§ **RECORD EXTRACTS**:
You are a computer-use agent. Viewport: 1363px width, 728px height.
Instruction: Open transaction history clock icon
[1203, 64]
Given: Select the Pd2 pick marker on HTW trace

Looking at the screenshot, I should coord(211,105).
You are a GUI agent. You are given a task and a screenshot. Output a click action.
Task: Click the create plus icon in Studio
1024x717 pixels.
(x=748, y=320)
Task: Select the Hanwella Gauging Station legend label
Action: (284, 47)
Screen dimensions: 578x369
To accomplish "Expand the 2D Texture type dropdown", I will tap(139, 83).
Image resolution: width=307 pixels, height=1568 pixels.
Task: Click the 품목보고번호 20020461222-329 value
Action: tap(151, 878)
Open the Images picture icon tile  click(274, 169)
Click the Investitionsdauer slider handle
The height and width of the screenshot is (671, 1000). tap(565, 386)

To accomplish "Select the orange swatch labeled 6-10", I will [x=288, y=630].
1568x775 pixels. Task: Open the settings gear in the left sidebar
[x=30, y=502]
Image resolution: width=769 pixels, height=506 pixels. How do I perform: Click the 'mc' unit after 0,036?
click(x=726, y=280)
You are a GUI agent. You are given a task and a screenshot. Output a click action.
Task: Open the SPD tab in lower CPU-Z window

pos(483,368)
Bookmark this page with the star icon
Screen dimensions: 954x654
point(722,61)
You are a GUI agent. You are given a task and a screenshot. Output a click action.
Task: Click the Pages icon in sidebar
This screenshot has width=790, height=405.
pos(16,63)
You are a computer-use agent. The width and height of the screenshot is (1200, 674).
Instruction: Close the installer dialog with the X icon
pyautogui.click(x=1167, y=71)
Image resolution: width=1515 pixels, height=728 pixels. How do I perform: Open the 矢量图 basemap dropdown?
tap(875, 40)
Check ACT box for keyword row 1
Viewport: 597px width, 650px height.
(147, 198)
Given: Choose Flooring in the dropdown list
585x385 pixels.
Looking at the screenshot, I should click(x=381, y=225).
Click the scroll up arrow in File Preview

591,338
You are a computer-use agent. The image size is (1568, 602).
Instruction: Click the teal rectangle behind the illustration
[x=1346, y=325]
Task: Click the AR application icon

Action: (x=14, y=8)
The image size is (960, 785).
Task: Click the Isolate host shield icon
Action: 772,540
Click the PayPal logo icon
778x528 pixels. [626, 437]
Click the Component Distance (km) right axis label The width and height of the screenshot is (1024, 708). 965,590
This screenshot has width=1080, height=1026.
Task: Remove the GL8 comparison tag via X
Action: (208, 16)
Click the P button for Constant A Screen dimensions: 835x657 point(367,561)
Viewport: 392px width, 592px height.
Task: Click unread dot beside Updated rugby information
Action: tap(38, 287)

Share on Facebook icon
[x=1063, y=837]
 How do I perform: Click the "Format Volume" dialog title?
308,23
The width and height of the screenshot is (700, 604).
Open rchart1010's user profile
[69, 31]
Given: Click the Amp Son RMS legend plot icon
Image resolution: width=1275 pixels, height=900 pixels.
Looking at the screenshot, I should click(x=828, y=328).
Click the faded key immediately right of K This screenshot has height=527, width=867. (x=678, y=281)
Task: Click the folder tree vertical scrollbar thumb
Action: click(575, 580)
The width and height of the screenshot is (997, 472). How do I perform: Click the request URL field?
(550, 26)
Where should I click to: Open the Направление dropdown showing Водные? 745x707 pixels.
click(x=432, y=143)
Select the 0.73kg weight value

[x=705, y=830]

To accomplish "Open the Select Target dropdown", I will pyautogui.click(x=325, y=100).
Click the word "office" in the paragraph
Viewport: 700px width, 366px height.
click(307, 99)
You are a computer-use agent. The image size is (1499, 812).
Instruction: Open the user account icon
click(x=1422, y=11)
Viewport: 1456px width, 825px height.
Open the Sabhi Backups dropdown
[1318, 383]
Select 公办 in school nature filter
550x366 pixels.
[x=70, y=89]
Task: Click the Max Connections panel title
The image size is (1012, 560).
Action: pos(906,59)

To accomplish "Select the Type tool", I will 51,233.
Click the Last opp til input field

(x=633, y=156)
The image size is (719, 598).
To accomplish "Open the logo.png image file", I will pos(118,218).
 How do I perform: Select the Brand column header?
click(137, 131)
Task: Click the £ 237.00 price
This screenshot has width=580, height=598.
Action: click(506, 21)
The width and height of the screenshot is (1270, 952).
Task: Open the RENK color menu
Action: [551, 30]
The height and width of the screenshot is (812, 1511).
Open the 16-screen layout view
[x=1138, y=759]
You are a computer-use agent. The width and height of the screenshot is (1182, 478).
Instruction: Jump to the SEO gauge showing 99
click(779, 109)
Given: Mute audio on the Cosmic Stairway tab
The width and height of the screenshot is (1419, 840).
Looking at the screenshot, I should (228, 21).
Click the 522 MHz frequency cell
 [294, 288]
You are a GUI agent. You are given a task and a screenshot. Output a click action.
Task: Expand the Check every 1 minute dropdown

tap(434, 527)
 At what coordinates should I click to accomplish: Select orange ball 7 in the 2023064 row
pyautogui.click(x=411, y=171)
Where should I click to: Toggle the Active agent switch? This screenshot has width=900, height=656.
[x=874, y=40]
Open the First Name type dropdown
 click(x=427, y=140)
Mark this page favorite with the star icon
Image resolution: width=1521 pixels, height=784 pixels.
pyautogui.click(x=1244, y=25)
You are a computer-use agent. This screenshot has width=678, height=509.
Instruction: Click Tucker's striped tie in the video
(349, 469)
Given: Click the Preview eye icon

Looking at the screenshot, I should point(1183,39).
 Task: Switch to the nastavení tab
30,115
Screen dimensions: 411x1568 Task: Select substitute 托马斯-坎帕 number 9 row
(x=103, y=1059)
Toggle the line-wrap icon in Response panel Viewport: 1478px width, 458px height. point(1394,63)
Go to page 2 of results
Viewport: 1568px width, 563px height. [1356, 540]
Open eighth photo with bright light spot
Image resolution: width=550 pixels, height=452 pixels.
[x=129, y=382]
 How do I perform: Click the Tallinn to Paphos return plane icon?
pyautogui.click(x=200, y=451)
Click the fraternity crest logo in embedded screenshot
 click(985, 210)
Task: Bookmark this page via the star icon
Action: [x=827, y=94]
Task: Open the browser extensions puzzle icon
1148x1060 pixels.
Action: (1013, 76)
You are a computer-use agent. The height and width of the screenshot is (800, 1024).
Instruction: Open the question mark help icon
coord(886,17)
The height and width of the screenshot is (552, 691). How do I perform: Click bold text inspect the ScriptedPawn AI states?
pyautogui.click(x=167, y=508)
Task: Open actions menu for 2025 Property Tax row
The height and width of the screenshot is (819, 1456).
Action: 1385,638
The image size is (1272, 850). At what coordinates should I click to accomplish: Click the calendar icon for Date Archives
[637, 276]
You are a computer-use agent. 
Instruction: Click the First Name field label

§ **WHAT IS REQUIRED**:
In the records above, each line with the string "panel" should be copied.

§ **RESULT**:
Task: Click the Max Connections panel title
Toggle the line-wrap icon in Response panel Viewport: 1478px width, 458px height. point(1394,63)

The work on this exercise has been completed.